A few weeks ago, Cameron made the highly controversial statement that what mattered was not the widening gap between rich and poor but the gap between the poor and the “middle” – if that isn’t a statement charged with class consciousness, what is? Again, the fact that Peter Mandelson has been saying essentially the same thing for the past decade and a half, doesn’t exactly help Labour provide a counterpoint to this.

The fox hunting ban is not something I feel particularly strongly about – I view anyone who takes pleasure out of the killing of a wild animal with contempt but there are good reasons for keeping the rural fox population under control and it is an issue that would be better regulated at a local government level in my view. I also feel that the ban hasn’t really worked and that for a lot of the Labour MPs who pushed it through, it really was a class issue. Rather than responding in kind, the Tories tack is instead to emphasise that this is not a class issue but a civil liberties one, whilst simultaneously announcing an intention to limit the right to protest. It is hard to see how legislating on fox hunting could be a priority for any government over the next decade, yet Cameron is determined to do so whilst simultaneously trying to mask it as some kind of march towards freedom. If they weren’t preoccupied with class, it is hard to see why they would be so determined to scrap the ban or to pretend it is about something it blatantly isn’t.

And then there’s this obsession that the Tories have had over the past decade with the social class of John Prescott and Michael Martin. The latter has been particulary interesting. All the time the Tories have been chuckling about the ineptness of “Gorbals Mick” it has emerged that the real Speaker Martin has been bending over backwards to defend the entrenched privilege of MPs – especially the wealthy ones – to trouser hundreds of thousands of pounds in public money in the form of “expenses.” He’s been their most faithful servant, and yet they have bullied him and hurled the most appalling insults at him. It is hard to look at this and not see a resemblance to arrogant Eton schoolboys behaving not like elected politicians but like people who have been born to rule. The only people who turned the expenses issue into the class issue have, consistently, been the Tories and their supporters.

And now we see Eric Pickles entering into that bear pit which is the Conservative attitude to class. Whatever you might think about Pickles, he is a politician with a track record in his own right. Yet what has happened to Pickles under Cameron? Well, he’s reinvented himself as the Tories’ answer to John Prescott. In doing so, he has adopted an avulcular, parodic working class persona which seems to have been plucked wholesale from the Beano circa 1959. Let’s be under no illusions here – this performance has precisly nothing to do with attracting the working class vote. You won’t see him playing up to the camera and mugging about his “chums” on Question Time or the Today Programme. No, it is about giving the party faithful what they want to hear on his regular emails and “war room briefings” in his role as Party Chairman. As far as they are concerned, the acceptable face of the working class appears in charming Ealing Comedies, not on housing estates. The fact that Pickles feels he has to transform himself into some kind of clown in order to keep the party masses happy speaks volumes about the view of class within the Conservatives.

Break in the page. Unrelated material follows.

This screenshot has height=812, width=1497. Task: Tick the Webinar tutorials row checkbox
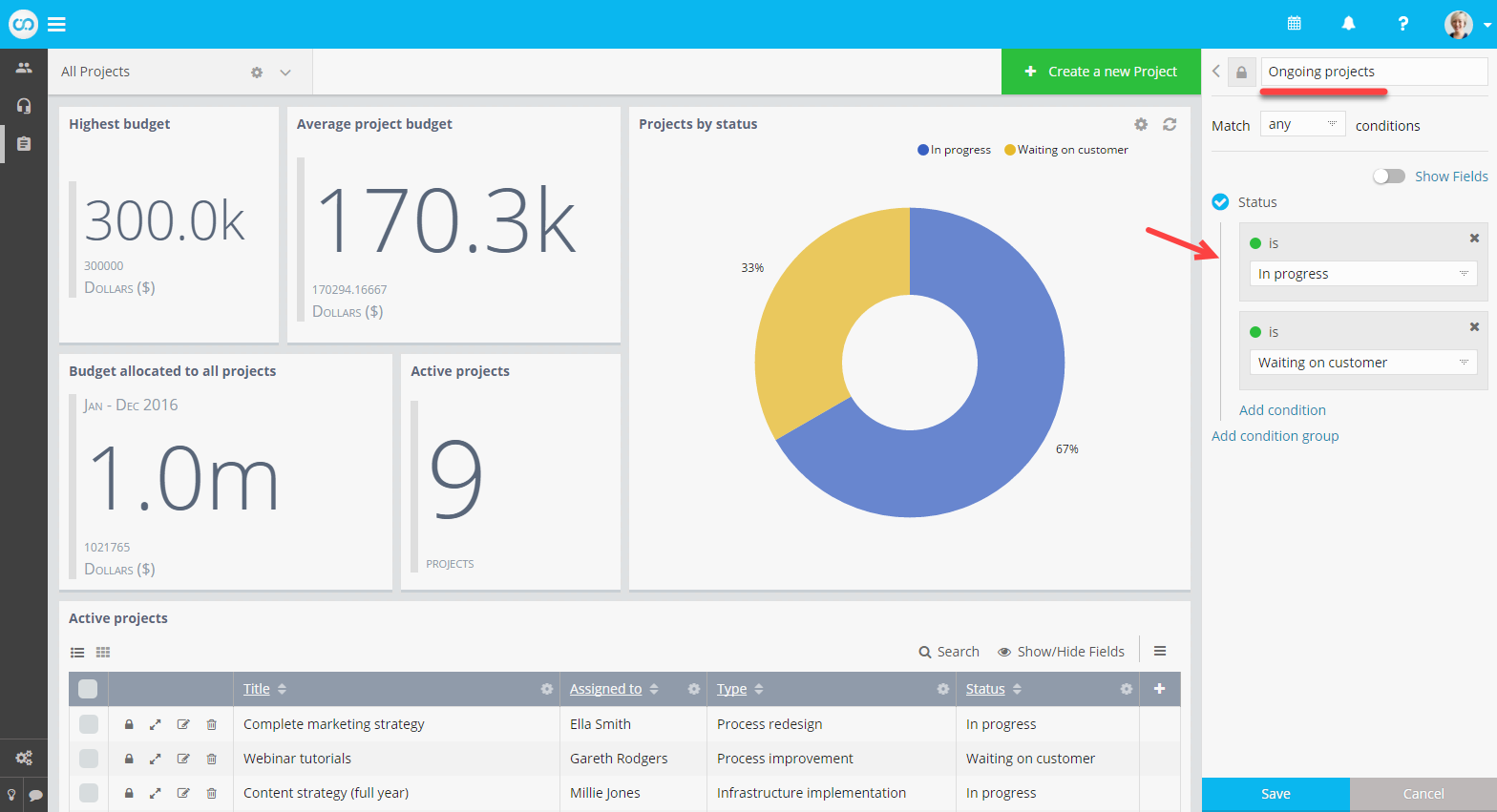click(89, 759)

Frankly, I await the day before Pickles starts one of his war room briefings with an establishing shot of him showing his prize pet ferret around CCHQ, with all the bright young things around him cooing and stroking the creature. It is only a matter of time, trust me on this.

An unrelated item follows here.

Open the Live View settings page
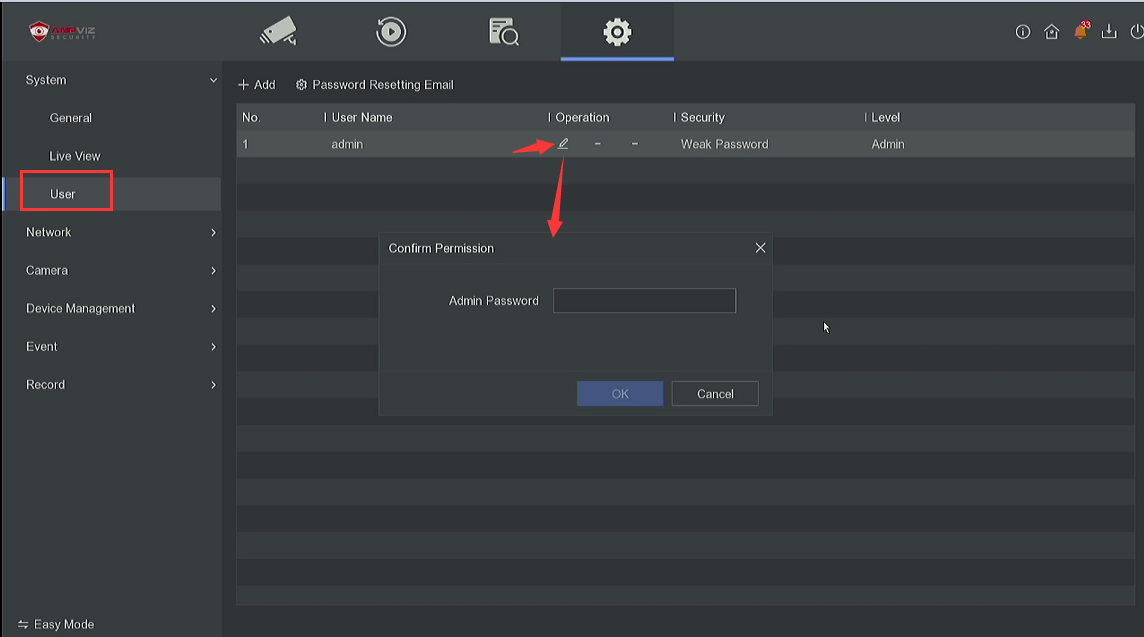 [75, 156]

In short, the one party still obsessed with class in this country are the Conservatives. Frankly, it would be nice if there were a bit more class consciousness within the other two main parties.

(On a personal note, it isn’t that I don’t want to live in a classless, divided society, I really do. It’s just that it is painfully obvious to me that I don’t live in one and that we need to be talking about this much more.)